Directions: Count how many lines in the records below contain the string "screenshot", and reply with only that number.

Record set:
+--

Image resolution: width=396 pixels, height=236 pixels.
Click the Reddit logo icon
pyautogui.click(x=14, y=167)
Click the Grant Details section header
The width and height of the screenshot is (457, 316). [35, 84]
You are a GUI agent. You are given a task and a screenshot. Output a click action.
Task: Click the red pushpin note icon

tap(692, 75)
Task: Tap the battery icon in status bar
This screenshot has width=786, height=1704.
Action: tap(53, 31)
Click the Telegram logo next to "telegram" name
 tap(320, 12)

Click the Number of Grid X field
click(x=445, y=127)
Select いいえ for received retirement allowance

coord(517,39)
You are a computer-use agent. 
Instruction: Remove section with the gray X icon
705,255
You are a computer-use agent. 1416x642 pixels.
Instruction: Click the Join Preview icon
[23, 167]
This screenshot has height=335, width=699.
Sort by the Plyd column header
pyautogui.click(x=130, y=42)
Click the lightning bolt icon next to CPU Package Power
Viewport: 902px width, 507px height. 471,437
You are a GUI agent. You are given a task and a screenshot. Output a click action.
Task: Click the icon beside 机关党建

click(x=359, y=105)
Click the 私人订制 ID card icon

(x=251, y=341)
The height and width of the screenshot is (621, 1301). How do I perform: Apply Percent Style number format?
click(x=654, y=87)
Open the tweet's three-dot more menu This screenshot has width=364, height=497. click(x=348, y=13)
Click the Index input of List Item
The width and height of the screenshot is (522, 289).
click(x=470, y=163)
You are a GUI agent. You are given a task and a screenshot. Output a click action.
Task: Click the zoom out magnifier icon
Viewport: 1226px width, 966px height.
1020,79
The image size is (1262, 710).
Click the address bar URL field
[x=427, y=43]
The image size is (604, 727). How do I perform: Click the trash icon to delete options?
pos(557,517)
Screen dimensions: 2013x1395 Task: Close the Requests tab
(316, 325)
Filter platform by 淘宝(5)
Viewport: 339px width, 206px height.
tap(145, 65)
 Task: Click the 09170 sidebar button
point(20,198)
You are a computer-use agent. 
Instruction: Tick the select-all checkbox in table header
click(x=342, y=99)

+--

Response to the task: 9